# Exercise goal
The answer must be the full set of records, repeated exactly.

# Dataset records
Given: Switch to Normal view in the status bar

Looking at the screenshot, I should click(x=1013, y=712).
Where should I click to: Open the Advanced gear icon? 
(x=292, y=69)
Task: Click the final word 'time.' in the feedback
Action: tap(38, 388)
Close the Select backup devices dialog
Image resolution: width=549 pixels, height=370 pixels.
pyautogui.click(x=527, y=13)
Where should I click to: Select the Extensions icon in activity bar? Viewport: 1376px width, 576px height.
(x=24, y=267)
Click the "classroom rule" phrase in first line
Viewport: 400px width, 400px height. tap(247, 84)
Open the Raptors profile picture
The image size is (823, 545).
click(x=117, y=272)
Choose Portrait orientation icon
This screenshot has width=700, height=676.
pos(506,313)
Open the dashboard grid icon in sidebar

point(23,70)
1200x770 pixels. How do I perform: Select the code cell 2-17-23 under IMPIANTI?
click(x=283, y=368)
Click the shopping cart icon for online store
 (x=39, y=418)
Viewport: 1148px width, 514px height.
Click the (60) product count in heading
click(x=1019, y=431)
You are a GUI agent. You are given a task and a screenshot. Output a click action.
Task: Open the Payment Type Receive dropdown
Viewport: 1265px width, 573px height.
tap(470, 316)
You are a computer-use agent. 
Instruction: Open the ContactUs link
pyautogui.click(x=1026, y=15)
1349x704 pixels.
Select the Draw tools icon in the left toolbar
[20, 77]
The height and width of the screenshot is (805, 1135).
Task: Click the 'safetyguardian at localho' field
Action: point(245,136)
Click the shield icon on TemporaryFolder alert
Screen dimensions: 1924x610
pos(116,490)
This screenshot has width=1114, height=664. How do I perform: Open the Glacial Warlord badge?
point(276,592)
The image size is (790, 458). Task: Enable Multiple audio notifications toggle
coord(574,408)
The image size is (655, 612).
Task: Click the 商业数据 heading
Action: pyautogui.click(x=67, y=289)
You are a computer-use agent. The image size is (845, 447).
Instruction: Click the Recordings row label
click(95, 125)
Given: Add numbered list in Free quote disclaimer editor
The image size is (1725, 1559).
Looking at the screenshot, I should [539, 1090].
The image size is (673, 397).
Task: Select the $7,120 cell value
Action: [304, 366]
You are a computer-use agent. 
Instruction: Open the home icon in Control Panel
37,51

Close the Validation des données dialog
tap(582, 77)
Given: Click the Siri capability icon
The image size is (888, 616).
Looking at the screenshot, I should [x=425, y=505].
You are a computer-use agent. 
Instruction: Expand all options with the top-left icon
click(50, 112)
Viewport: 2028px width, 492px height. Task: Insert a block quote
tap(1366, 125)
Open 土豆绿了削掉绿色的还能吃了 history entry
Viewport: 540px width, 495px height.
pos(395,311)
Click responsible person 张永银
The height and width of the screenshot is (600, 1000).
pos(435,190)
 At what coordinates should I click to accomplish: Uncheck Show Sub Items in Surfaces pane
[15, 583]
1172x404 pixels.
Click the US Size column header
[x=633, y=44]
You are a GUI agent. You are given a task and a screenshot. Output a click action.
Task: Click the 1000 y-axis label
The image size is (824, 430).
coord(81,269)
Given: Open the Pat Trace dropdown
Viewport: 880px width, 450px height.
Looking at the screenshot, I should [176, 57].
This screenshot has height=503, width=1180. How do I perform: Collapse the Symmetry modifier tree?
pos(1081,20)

# Answer section
Given: Switch to Normal view in the status bar

Looking at the screenshot, I should click(x=1013, y=712).
Where should I click to: Open the Advanced gear icon? 
(x=292, y=69)
Task: Click the final word 'time.' in the feedback
Action: tap(38, 388)
Close the Select backup devices dialog
Image resolution: width=549 pixels, height=370 pixels.
pyautogui.click(x=527, y=13)
Where should I click to: Select the Extensions icon in activity bar? Viewport: 1376px width, 576px height.
(x=24, y=267)
Click the "classroom rule" phrase in first line
Viewport: 400px width, 400px height. tap(247, 84)
Open the Raptors profile picture
The image size is (823, 545).
click(x=117, y=272)
Choose Portrait orientation icon
This screenshot has width=700, height=676.
pos(506,313)
Open the dashboard grid icon in sidebar

point(23,70)
1200x770 pixels. How do I perform: Select the code cell 2-17-23 under IMPIANTI?
click(x=283, y=368)
Click the shopping cart icon for online store
 (x=39, y=418)
Viewport: 1148px width, 514px height.
Click the (60) product count in heading
click(x=1019, y=431)
You are a GUI agent. You are given a task and a screenshot. Output a click action.
Task: Open the Payment Type Receive dropdown
Viewport: 1265px width, 573px height.
tap(470, 316)
You are a computer-use agent. 
Instruction: Open the ContactUs link
pyautogui.click(x=1026, y=15)
1349x704 pixels.
Select the Draw tools icon in the left toolbar
[20, 77]
The height and width of the screenshot is (805, 1135).
Task: Click the 'safetyguardian at localho' field
Action: point(245,136)
Click the shield icon on TemporaryFolder alert
Screen dimensions: 1924x610
pos(116,490)
This screenshot has width=1114, height=664. How do I perform: Open the Glacial Warlord badge?
point(276,592)
The image size is (790, 458). Task: Enable Multiple audio notifications toggle
coord(574,408)
The image size is (655, 612).
Task: Click the 商业数据 heading
Action: pyautogui.click(x=67, y=289)
You are a computer-use agent. The image size is (845, 447).
Instruction: Click the Recordings row label
click(95, 125)
Given: Add numbered list in Free quote disclaimer editor
The image size is (1725, 1559).
Looking at the screenshot, I should [539, 1090].
The image size is (673, 397).
Task: Select the $7,120 cell value
Action: [304, 366]
You are a computer-use agent. 
Instruction: Open the home icon in Control Panel
37,51

Close the Validation des données dialog
tap(582, 77)
Given: Click the Siri capability icon
The image size is (888, 616).
Looking at the screenshot, I should [x=425, y=505].
You are a computer-use agent. 
Instruction: Expand all options with the top-left icon
click(50, 112)
Viewport: 2028px width, 492px height. Task: Insert a block quote
tap(1366, 125)
Open 土豆绿了削掉绿色的还能吃了 history entry
Viewport: 540px width, 495px height.
pos(395,311)
Click responsible person 张永银
The height and width of the screenshot is (600, 1000).
pos(435,190)
 At what coordinates should I click to accomplish: Uncheck Show Sub Items in Surfaces pane
[15, 583]
1172x404 pixels.
Click the US Size column header
[x=633, y=44]
You are a GUI agent. You are given a task and a screenshot. Output a click action.
Task: Click the 1000 y-axis label
The image size is (824, 430).
coord(81,269)
Given: Open the Pat Trace dropdown
Viewport: 880px width, 450px height.
Looking at the screenshot, I should [176, 57].
This screenshot has height=503, width=1180. How do I perform: Collapse the Symmetry modifier tree?
pos(1081,20)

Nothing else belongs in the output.